Instructions for the task: An exact transcript is required of the lines below, from the one containing "This screenshot has height=500, width=696." through the very last; leave every picture out of it.

Record set:

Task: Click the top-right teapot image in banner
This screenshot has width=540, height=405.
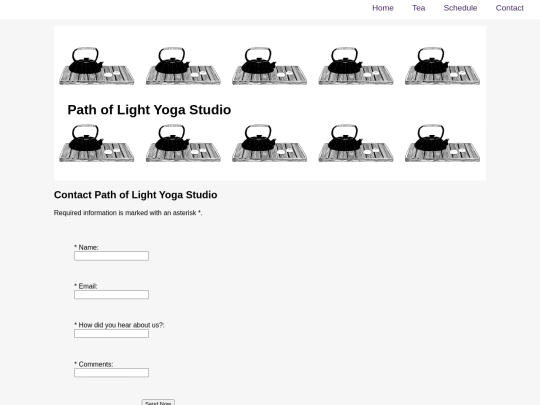Action: click(442, 66)
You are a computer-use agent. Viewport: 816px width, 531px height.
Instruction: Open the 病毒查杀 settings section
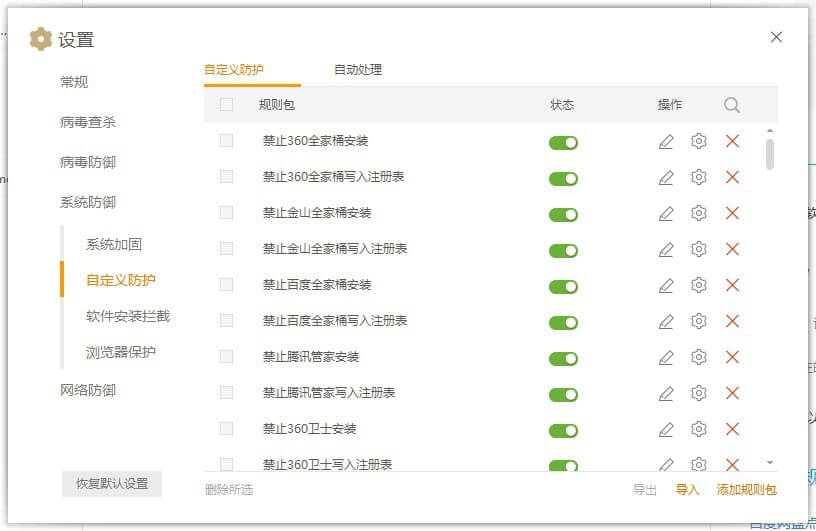(88, 122)
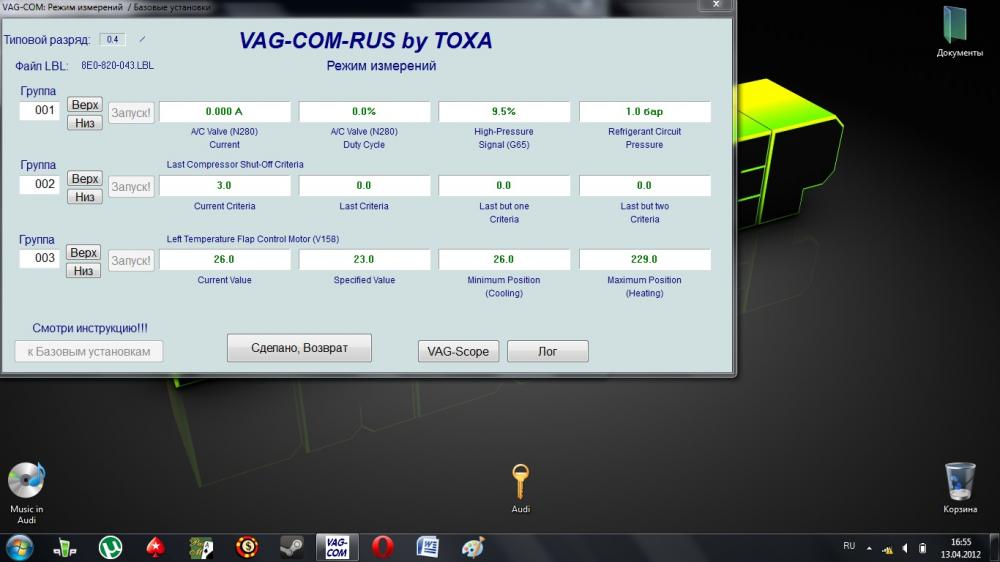Open the VAG-COM taskbar icon
1000x562 pixels.
pos(337,547)
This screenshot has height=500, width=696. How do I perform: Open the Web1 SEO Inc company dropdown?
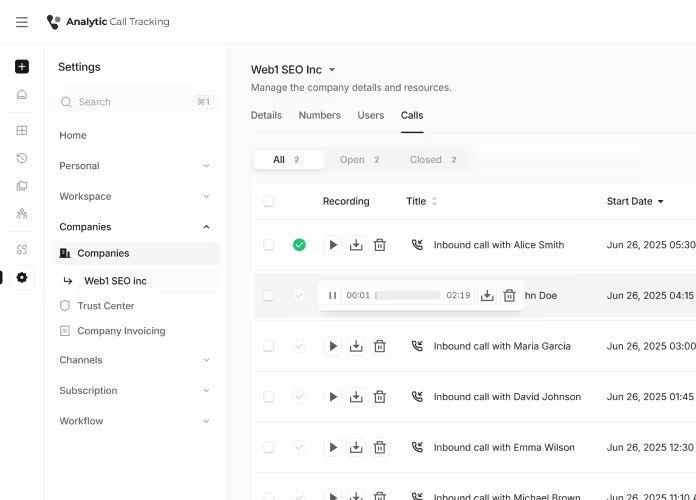tap(332, 70)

Written answer:
This screenshot has height=500, width=696. How do I perform: Open the Web1 SEO Inc company dropdown?
tap(332, 70)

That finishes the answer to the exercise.